_Exercise data_.
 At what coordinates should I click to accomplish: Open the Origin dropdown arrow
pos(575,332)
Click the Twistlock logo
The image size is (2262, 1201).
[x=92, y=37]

_Problem_. Rewrite the rows above, substituting "drop-down" for every "dropdown" and leaving everything else unchanged.

_Reply to the task_.
 At what coordinates should I click to accomplish: Open the Origin drop-down arrow
pos(575,332)
Click the Twistlock logo
The image size is (2262, 1201).
[x=92, y=37]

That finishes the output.